We were chasing that deer in the quad and next thing I remember I woke up in my RAs bed. I'm probably in trouble.
I called Tyra Banks a whore to her face. A sure sign I should go home. Instead I went to the gay bar.
I am too pretty for them to be this angry at me.
we were taking shots of hot tequila, which is even worse than it sounds
Restaurants Roasting People Who Gave Them Negative Yelp Reviews (25 Pics)
Drunk. The frashmen love me. Give them. Toilrt paper. And shiots
I woke up in a sink... Not like curled up on top of it though. I was standing, bent over, face first. IN THE DAMN SINK.
I was giving a campus tour, when a drunk senior came up behind me and shouted at the group, "If Jesus ain't your homeboy - get the fuck off this campus!" Looks like his religion course is paying off...
Like there's an 87% chance I'll end up on the bedroom floor demanding sex while freestyling in your face. I'm going to buy rum.

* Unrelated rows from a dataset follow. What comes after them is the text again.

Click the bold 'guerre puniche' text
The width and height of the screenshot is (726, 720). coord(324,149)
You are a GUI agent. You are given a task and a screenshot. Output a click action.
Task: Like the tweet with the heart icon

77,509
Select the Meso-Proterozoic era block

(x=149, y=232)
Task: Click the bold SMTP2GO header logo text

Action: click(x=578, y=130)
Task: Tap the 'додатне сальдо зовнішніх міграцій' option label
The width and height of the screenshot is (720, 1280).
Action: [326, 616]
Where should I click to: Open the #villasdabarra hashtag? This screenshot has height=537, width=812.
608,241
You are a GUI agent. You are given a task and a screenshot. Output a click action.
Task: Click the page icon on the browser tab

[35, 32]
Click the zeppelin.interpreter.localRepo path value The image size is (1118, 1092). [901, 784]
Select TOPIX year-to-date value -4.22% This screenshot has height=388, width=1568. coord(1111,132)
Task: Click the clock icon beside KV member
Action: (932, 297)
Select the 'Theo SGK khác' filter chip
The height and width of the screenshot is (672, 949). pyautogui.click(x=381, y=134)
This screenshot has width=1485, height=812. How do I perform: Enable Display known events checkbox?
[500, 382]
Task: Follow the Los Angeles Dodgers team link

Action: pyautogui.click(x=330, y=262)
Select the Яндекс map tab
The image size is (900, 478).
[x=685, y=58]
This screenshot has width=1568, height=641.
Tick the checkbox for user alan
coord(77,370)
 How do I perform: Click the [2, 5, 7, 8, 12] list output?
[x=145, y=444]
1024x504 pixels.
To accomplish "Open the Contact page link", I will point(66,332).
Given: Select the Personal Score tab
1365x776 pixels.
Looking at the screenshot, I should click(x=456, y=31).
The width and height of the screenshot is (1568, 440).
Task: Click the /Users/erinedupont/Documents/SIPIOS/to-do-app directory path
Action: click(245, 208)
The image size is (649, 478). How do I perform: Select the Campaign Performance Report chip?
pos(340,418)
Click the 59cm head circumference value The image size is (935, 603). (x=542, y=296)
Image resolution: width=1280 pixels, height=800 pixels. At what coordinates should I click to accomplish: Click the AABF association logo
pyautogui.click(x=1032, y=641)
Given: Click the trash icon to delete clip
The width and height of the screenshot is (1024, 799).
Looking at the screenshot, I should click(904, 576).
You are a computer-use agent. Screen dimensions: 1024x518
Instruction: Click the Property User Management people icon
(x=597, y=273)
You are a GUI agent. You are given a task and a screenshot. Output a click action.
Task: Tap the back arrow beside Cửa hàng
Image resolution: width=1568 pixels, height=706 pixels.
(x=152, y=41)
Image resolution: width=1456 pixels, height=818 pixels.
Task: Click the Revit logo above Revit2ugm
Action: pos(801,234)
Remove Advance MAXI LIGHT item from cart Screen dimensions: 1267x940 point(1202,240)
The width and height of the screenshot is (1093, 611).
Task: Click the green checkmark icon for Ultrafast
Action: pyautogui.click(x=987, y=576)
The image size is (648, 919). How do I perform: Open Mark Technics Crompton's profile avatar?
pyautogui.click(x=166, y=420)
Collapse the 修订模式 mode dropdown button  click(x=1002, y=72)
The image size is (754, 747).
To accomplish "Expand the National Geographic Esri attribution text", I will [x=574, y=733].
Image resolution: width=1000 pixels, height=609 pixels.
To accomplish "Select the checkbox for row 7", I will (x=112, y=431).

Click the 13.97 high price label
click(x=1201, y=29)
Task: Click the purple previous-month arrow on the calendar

I just got hit with cramps and found a mystery pill. I'm gonna stay put for an hour and at least see what happens.
Woman Posts Harassing DMs From Creep Online, Now He’s Upset Because People Told His Mom
I'll like his pictures on Instagram every once and a while so that when he sees my name he is reminded of the best blow job he's ever gotten.
My life has turned into sitting in the driveway listening to Total Eclipse of the Heart while staring at the Blue Moon. Hey, August. Let's be nice. I need help.
It's cool bro. The video I have of you drunk trying to fix it with the sonic screwdriver was worth it.
OKAY THAT'S CREEPY AND I'D PROBABLY ACCIDENTLY ORGASM
We're going through the drive-through at mcdonalds while pulling sam behind us in the wheelchair and having them hand him the food. Let me know how this went in the morning
We broke into a construction site had sex on a scissor lift and realized it was a church...tomorrow again??